The first strategy involves reconstructing a poem. Teachers distribute strips of paper containing individual words, phrases, or lines from a selected poem. Students then reassemble the pieces, annotate their version, and compare it to the original. Susan Barber, one of the book’s co-authors, notes that this method forces students to “do a close reading” rather than passively receiving a text. The physical act of arranging the fragments encourages analytical thinking about structure, punctuation, and meaning. “Their eyes would be glazed over” if handed the poem directly, she says. Instead, the activity sparks discussion and keeps students actively involved.
Read Also: AI Tools Gain Popularity in Classrooms
A second lesson centers on creating a two-tiered timeline for a novel section. Each student receives a few pages of a novel and an index card or post-it note. They write the most significant event on those pages along with a supporting quote, then place the card on a classroom timeline. After the top row is complete, students pick another’s card and add a new one beneath it, explaining why the event is important in the broader context. Sztabnik explains that this process shifts students from summarizing plots to making inferences about character development or symbolism. The lesson concludes with a gallery walk, allowing students to review peers’ interpretations.
The third strategy asks students to narrow focus by identifying the most important sentence, phrase, and word in a passage. After defending their choices to the class, small groups draw conclusions about the text. Barber says this helps students move from vague generalizations to specific textual evidence. “They talk in big, general ideas,” she says. “I had to find an activity to get them to take the big ideas to the small.” The lesson emphasizes precision and critical thinking, pushing students to justify their selections with quotes and context.
Both teachers stress that these methods are low-tech and adaptable to various classroom sizes. Sztabnik and Barber have also created a Facebook group, 100% Engagement, where educators can share ideas and resources. Their blog, Much Ado About Teaching, offers additional lesson plans and reflections on classroom practices. The book itself, published earlier this year, has already sparked interest among teachers looking for ways to make reading more dynamic.
One classroom example from the book describes a teacher using the poem reconstruction activity with a particularly disengaged group. Students initially resisted, but after the first round, they began debating the poem’s structure and tone. A student later said the task felt “more like a puzzle than homework.” The lesson, Sztabnik adds, doesn’t require expensive materials or complex planning—just scissors, paper, and a willingness to let students take ownership of the text.
The timeline activity has also been used in a high school setting where students struggled to connect plot points in a dense novel. By requiring students to summarize events on a single card, the lesson forced them to prioritize key moments. When paired with the gallery walk, the activity led to spontaneous discussions about themes and character motivations. “It’s collaborative without being collaborative physically,” Sztabnik says. “They’re working mentally, not just sitting in rows.”
The word-focused lesson has proven useful in helping students tackle dense nonfiction texts. One teacher reported that students who previously skipped over paragraphs now actively scanned for key details.
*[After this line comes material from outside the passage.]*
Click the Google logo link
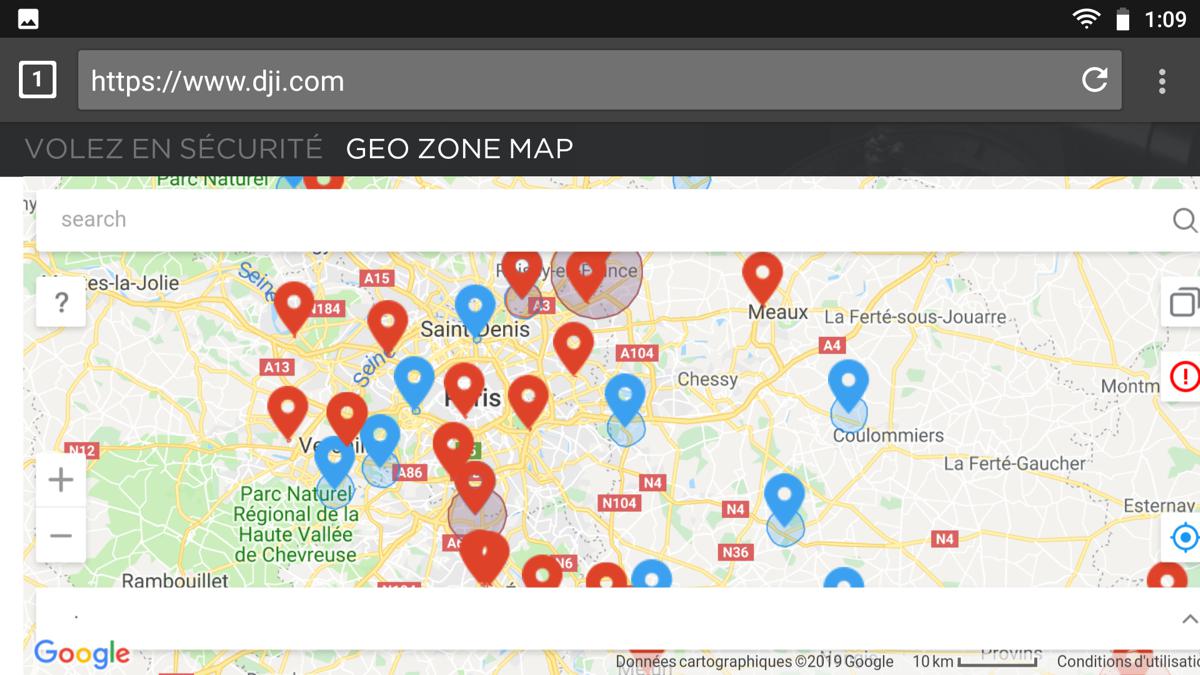 [x=82, y=654]
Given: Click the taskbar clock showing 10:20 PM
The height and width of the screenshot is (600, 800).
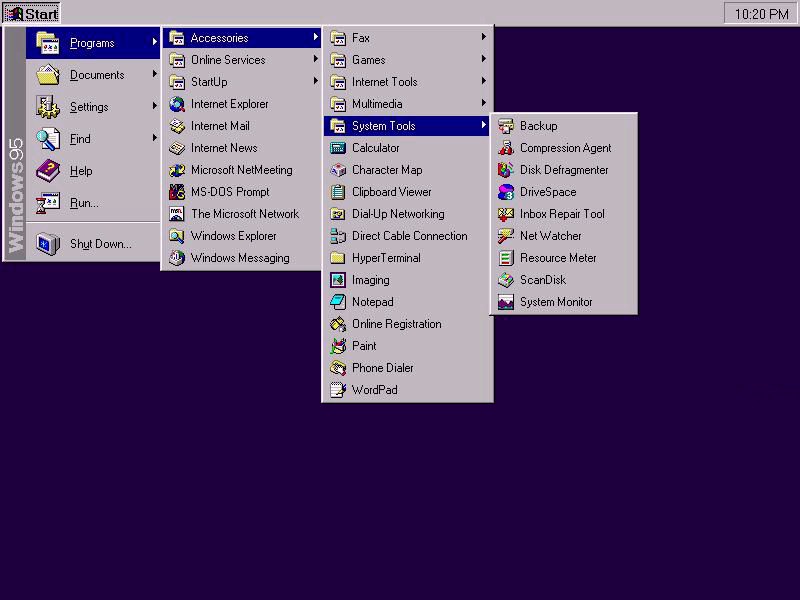Looking at the screenshot, I should pyautogui.click(x=761, y=14).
The process of narrowing down to a single word often revealed unexpected insights, such as a metaphor that shaped the passage’s meaning. Barber emphasizes that the lesson isn’t about memorization but about training students to “read with purpose.”
While these strategies are tailored for English classes, the principles could apply to other subjects that involve text analysis. The emphasis on movement, collaboration, and precision aligns with broader educational trends that favor active learning over passive instruction. Sztabnik and Barber’s work highlights a growing need for classroom practices that make reading less of a chore and more of an opportunity for discovery.